Ziel des Forschungsprojektes war es, Kinder aus schwierigen Verhältnissen von Geburt an zu fördern, damit sie nicht schon im Kindergarten ins Hintertreffen geraten. Die Bilanz des Forschungsprojektes ist positiv. Trotzdem will der Kanton Zürich von dieser Form der Frühförderung nichts wissen.

Ein kleines Mädchen deutet mit dem Finger auf die Nase der Mutter, die neben ihr auf dem Sofa sitzt.

Bildlegende: «Das ist eine Nase» - wenn kleine Kinder früh Deutsch lernen, profitieren auch die Eltern davon. ZVG

Drei Jahre lang haben Betreuerinnen Kinder aus sozial benachteiligten Familien gefördert: Sie haben – zusammen mit den Eltern – mit den Kindern gesprochen, gespielt und ihnen einfache Sachen beigebracht. Die Eltern sollten dadurch befähigt werden, ihre Kinder selbständig zu fördern. Wissenschaftlich begleitet wurde das Projekt von der Interkantonalen Hochschule für Heilpädagogik. Die Auswertung zeigt: Die Resultate sind gut.

Kinder und Eltern profitieren

Die Sprache der Kinder sei besser, die Eltern seien besser vernetzt, fasst Forschungsleiter Andrea Lanfranchi die Wirkung zusammen: «Das sind nachweisbare, signifikante Ergebnisse.» Und er ist überzeugt: So eine intensive Frühförderung kostet zwar Geld – sie zahlt sich aber auch aus.
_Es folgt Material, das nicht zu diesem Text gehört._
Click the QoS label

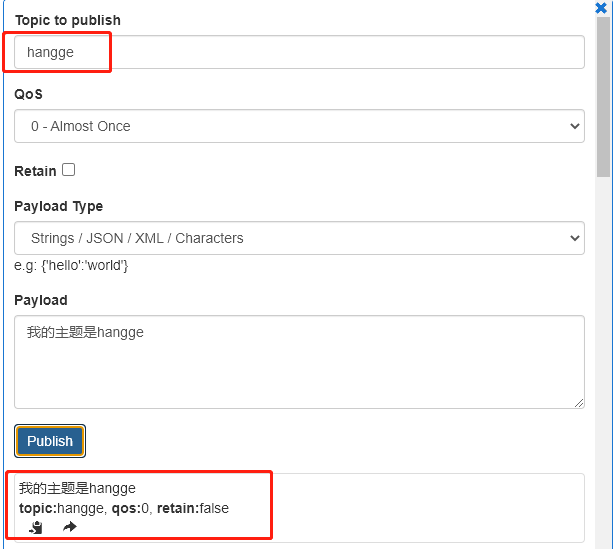(x=28, y=94)
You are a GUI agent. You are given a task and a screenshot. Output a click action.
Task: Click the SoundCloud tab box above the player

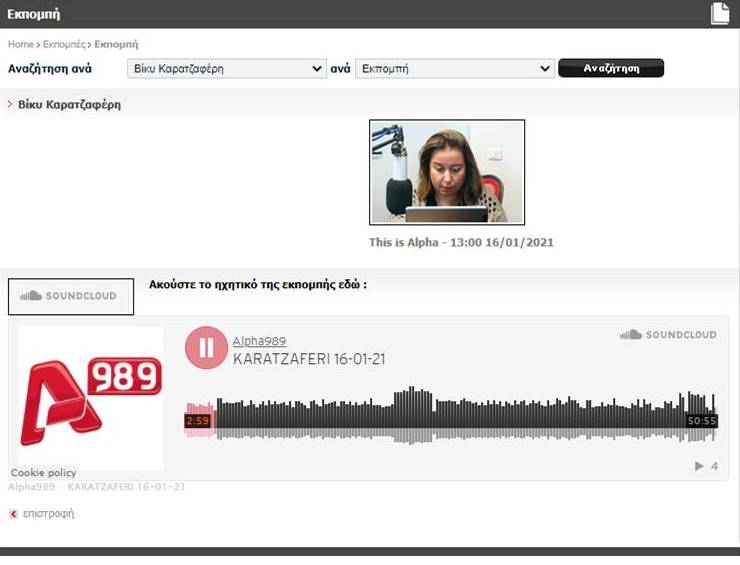(x=70, y=296)
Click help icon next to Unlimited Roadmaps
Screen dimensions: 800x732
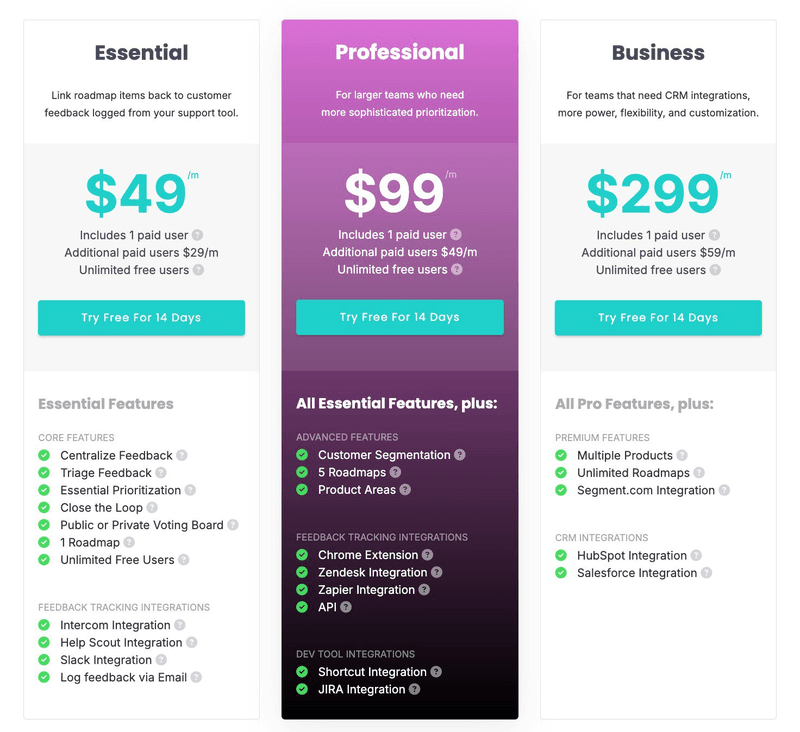(x=699, y=473)
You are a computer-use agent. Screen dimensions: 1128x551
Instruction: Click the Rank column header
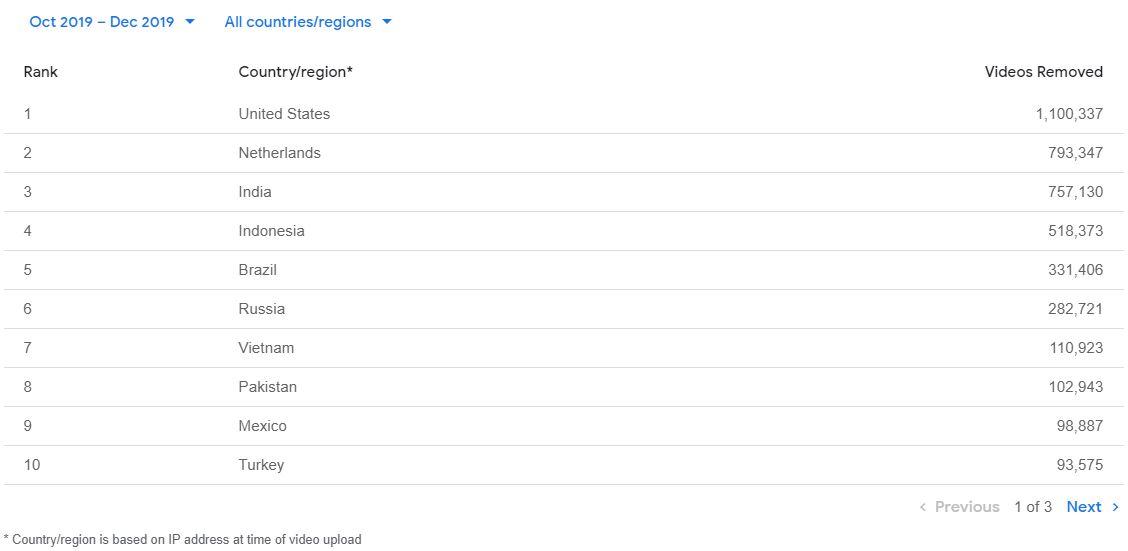41,72
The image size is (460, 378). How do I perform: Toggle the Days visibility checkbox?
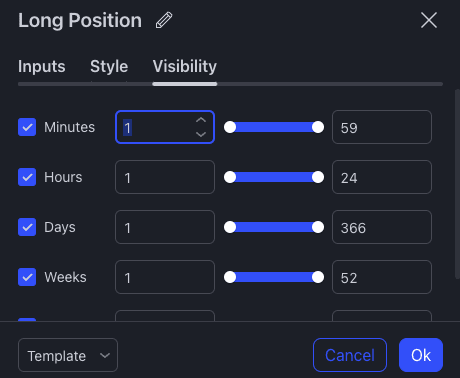pyautogui.click(x=27, y=227)
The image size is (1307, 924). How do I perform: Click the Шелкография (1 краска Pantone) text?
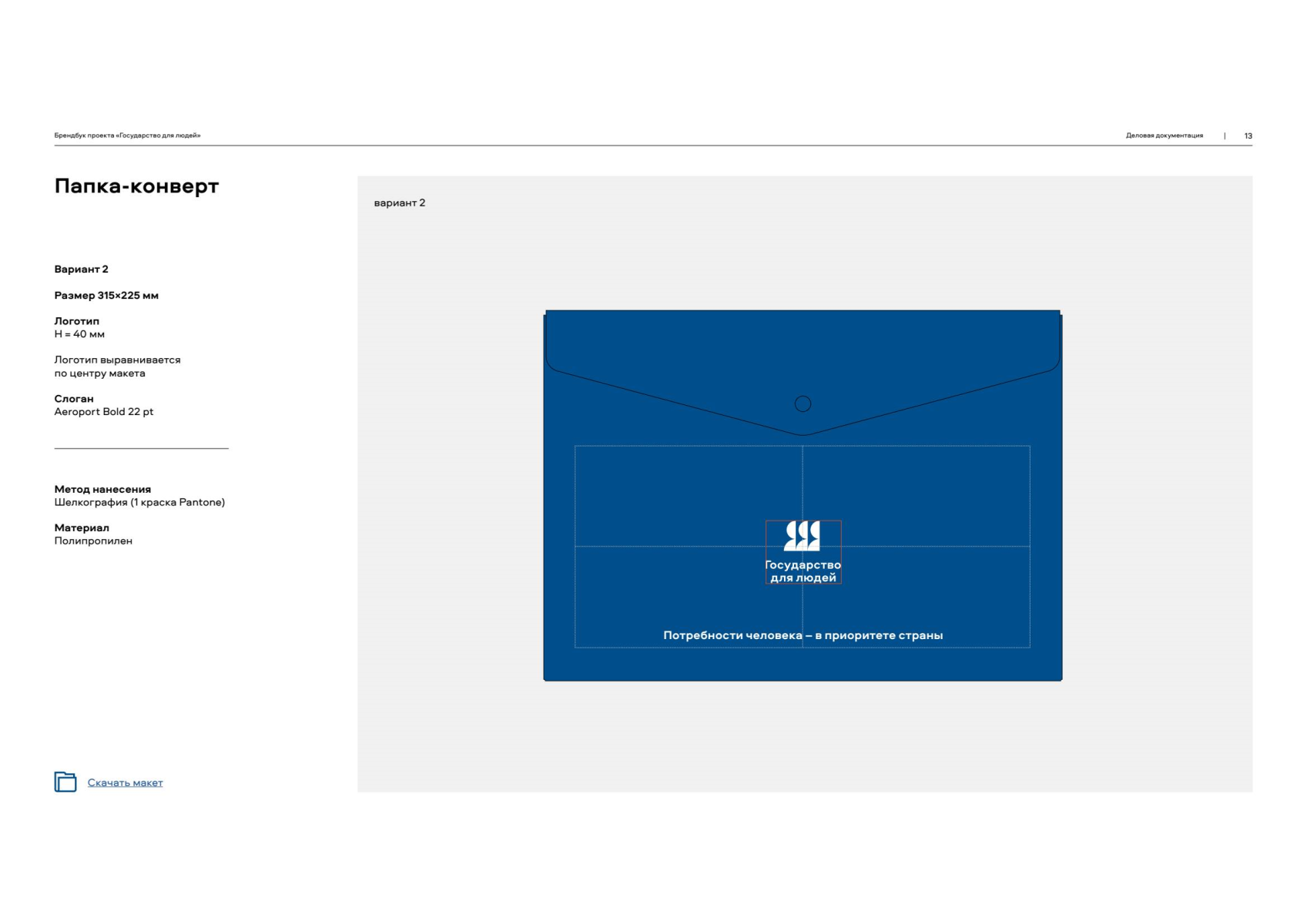139,502

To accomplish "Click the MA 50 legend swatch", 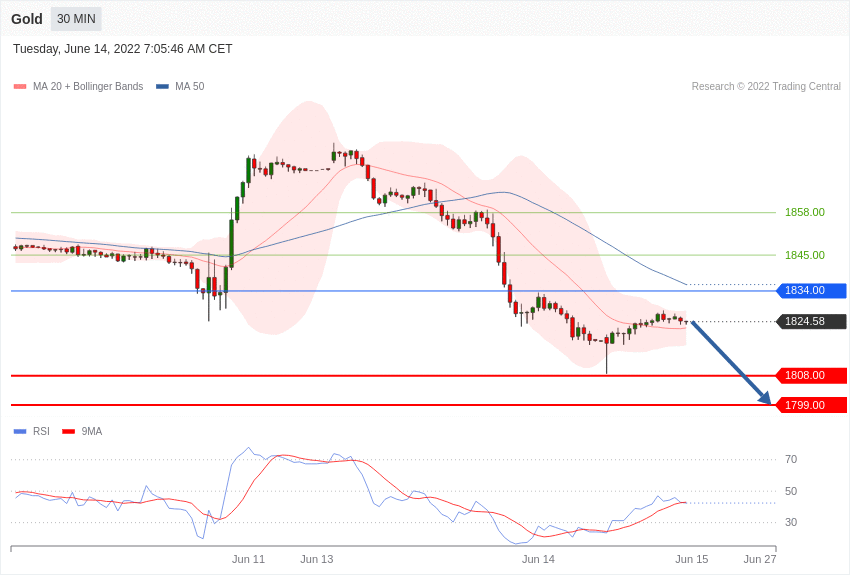I will [162, 87].
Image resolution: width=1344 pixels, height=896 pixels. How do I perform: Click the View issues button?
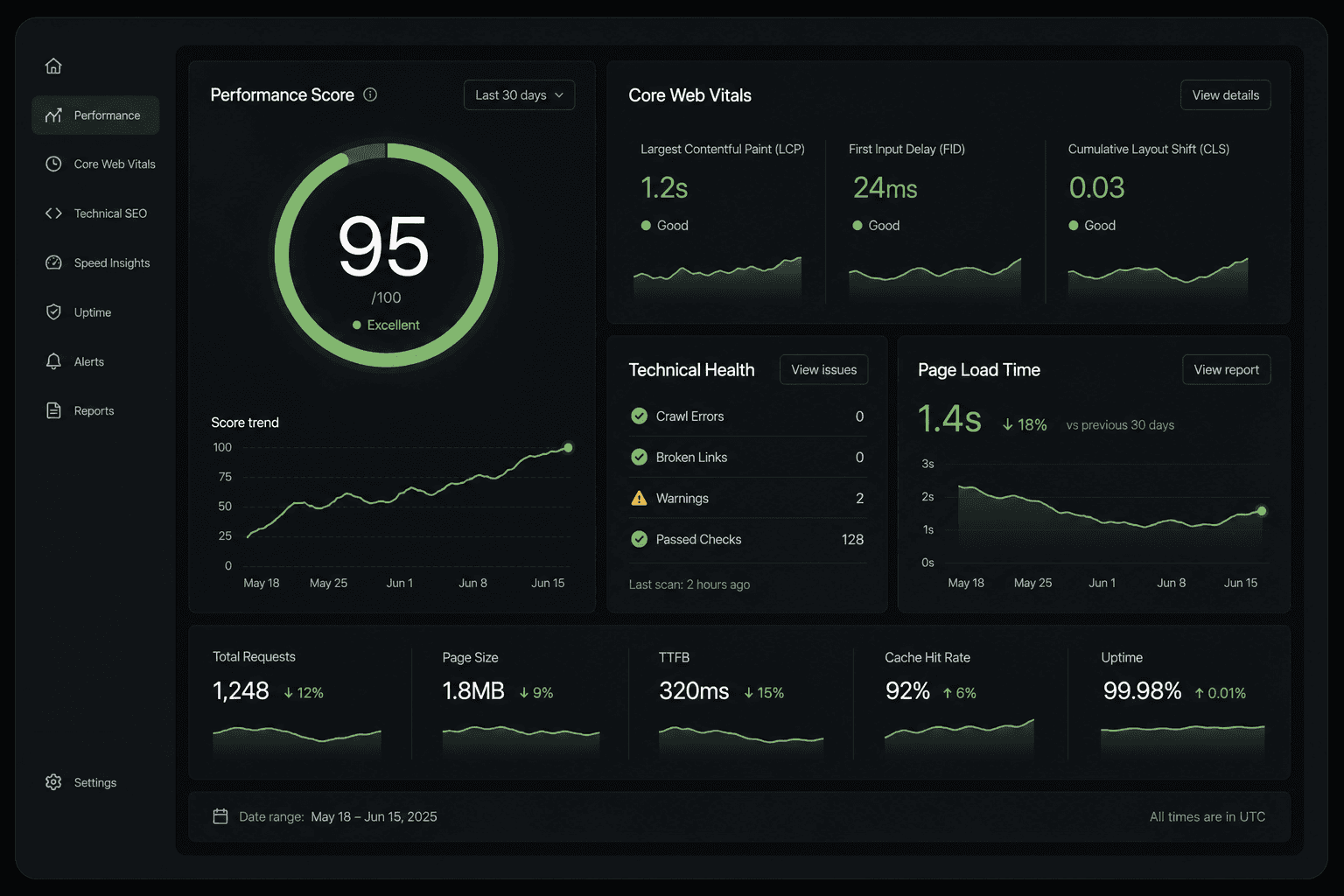[824, 369]
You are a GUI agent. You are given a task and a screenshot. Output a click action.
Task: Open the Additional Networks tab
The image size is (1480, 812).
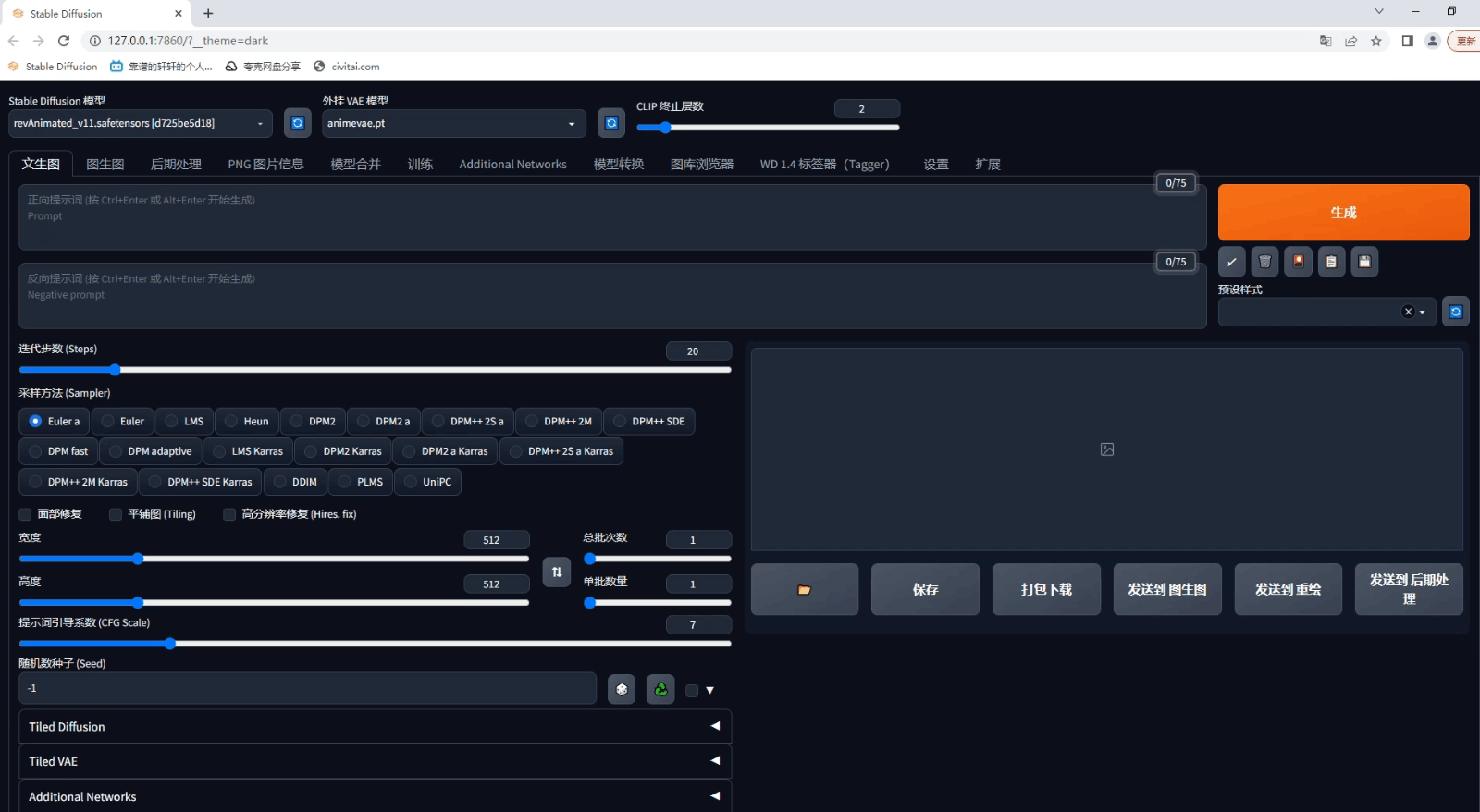pos(512,164)
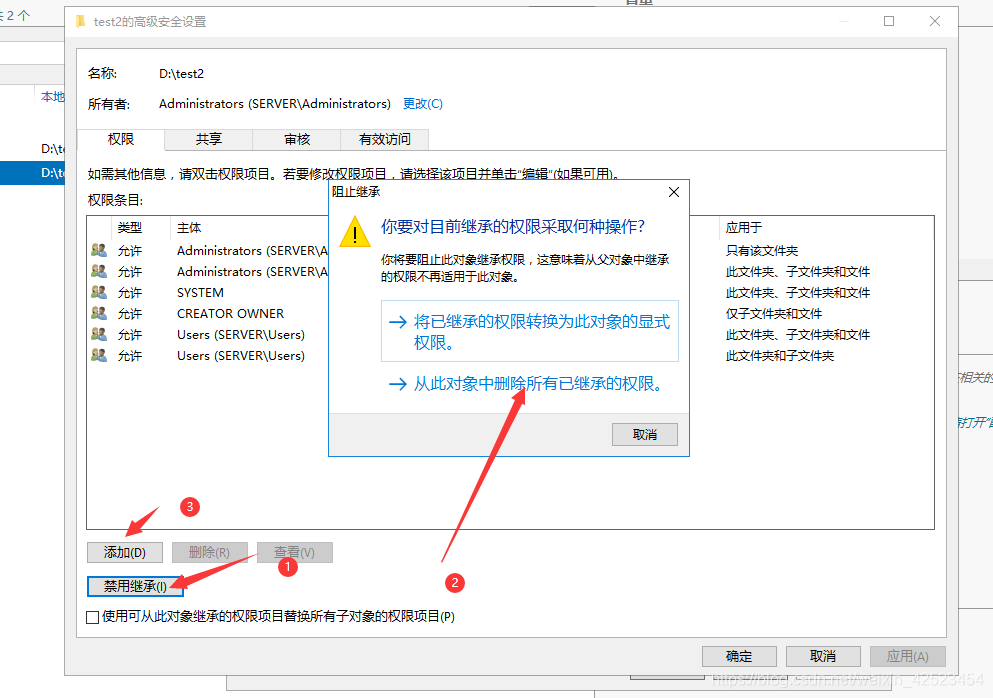Click the 添加(D) button
Screen dimensions: 993x698
point(124,551)
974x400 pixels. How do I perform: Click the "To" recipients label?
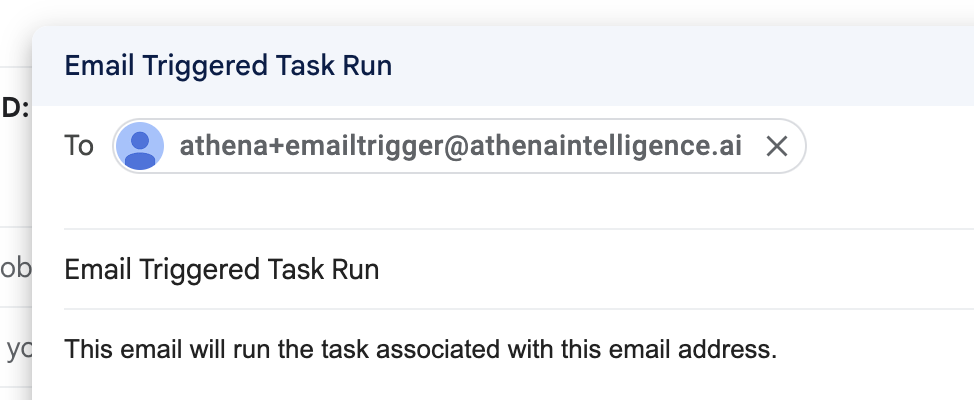click(x=79, y=146)
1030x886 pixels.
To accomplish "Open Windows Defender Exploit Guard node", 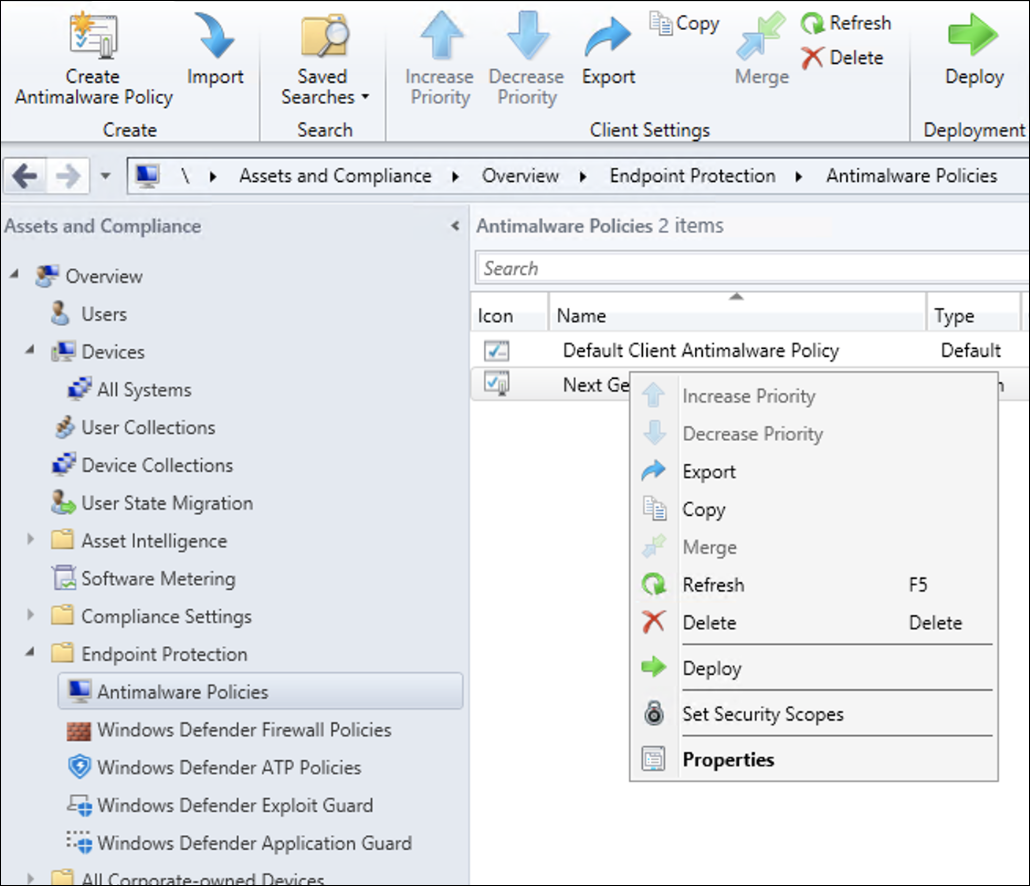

Er erinnert an die Folgekosten, die ein schlechter Start im Kindergarten haben kann.

Der Forscher ist deshalb der Meinung, dass eine solche Förderung vom Kanton betrieben werden sollte. Doch die Bildungsdirektion will davon nichts wissen. Sie scheut die Kosten in der Höhe von geschätzten 6 Millionen Franken im Jahr. Das letzte Wort in dieser Sache ist aber noch nicht gesprochen. Im Kantonsrat sind zwei Vorstösse hängig, die eine solche kantonale Frühförderung einführen wollen.

Gleiches Programm – neue Trägerschaft

So lange will die Projektleiterin von «Zeppelin», Brigitte Kubli, nicht warten. Sie hat eine neue Organisation gebildet, die das Programm weiter anbietet. Bund und Kanton helfen finanziell mit, Geld kommt auch von Stiftungen. Das reicht aber nicht, deshalb müssen die Gemeinden den Rest bezahlen. «Das ist für uns ein grosser Schritt», meint Kubli, denn bisher war das Angebot für die Gemeinden gratis. Aber Kubli ist überzeugt, dass es gelingt, die Gemeinden vom Angebot zu überzeugen. Denn auch sie geht davon aus, dass sich das investierte Geld für die Gemeinden auszahlt.